Directive: Reproduce the following lines verbatim, everything from the line containing "Where should I click to: Disable" down to the line containing "Expand the Advanced", both included.

Records for the exercise:

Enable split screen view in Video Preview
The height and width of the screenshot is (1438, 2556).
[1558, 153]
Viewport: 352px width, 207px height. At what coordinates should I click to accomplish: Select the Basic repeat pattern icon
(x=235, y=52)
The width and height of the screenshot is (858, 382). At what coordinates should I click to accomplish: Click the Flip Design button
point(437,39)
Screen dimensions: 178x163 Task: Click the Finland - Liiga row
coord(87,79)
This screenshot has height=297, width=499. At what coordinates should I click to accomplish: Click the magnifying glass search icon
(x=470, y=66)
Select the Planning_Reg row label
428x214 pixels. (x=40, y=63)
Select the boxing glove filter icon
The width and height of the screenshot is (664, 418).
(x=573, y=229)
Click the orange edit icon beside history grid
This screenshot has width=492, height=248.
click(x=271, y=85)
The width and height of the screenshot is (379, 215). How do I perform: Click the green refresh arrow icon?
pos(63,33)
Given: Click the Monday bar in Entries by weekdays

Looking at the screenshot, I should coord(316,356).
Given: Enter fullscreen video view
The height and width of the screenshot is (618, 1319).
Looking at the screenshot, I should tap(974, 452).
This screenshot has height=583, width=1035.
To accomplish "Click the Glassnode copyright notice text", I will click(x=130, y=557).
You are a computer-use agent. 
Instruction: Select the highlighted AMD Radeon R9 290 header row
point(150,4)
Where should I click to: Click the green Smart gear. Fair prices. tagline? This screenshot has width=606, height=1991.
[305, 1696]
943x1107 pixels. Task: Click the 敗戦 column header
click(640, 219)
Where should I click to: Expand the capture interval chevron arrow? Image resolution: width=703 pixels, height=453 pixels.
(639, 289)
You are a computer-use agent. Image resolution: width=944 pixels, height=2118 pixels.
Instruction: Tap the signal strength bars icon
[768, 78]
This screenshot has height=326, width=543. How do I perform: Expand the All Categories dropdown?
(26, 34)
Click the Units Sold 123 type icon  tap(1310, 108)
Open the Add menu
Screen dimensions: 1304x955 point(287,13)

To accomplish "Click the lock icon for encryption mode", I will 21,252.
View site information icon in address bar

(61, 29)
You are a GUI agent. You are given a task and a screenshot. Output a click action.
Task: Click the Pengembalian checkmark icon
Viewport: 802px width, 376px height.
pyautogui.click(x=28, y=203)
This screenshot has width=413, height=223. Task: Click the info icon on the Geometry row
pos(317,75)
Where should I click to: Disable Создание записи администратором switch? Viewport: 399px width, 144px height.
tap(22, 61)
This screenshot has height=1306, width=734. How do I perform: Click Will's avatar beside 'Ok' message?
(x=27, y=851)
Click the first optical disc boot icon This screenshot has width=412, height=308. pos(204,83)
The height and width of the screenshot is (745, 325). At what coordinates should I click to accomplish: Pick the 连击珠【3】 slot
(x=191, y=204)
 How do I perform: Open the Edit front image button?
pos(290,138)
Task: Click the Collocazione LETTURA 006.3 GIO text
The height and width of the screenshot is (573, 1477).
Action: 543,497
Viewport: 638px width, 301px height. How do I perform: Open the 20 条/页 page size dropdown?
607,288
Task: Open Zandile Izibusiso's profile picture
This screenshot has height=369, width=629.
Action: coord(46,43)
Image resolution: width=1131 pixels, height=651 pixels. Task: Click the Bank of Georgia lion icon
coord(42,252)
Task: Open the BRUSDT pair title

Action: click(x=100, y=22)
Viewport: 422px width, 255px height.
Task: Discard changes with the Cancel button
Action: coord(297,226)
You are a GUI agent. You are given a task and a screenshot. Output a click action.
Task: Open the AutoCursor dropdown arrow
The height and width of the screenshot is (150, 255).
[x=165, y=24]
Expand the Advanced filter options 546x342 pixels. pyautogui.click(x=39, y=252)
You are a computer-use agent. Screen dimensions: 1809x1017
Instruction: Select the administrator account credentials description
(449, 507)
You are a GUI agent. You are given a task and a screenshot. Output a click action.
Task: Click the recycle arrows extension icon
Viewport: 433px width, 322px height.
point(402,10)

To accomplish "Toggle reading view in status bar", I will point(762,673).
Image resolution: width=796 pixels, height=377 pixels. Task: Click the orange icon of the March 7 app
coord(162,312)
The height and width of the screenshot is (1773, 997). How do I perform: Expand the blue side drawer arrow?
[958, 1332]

Output:
Where should I click to: Disable Создание записи администратором switch? Viewport: 399px width, 144px height.
tap(22, 61)
This screenshot has height=1306, width=734. How do I perform: Click Will's avatar beside 'Ok' message?
(x=27, y=851)
Click the first optical disc boot icon This screenshot has width=412, height=308. pos(204,83)
The height and width of the screenshot is (745, 325). At what coordinates should I click to accomplish: Pick the 连击珠【3】 slot
(x=191, y=204)
 How do I perform: Open the Edit front image button?
pos(290,138)
Task: Click the Collocazione LETTURA 006.3 GIO text
The height and width of the screenshot is (573, 1477).
Action: 543,497
Viewport: 638px width, 301px height. How do I perform: Open the 20 条/页 page size dropdown?
607,288
Task: Open Zandile Izibusiso's profile picture
This screenshot has height=369, width=629.
Action: coord(46,43)
Image resolution: width=1131 pixels, height=651 pixels. Task: Click the Bank of Georgia lion icon
coord(42,252)
Task: Open the BRUSDT pair title

Action: click(x=100, y=22)
Viewport: 422px width, 255px height.
Task: Discard changes with the Cancel button
Action: coord(297,226)
You are a GUI agent. You are given a task and a screenshot. Output a click action.
Task: Open the AutoCursor dropdown arrow
The height and width of the screenshot is (150, 255).
[x=165, y=24]
Expand the Advanced filter options 546x342 pixels. pyautogui.click(x=39, y=252)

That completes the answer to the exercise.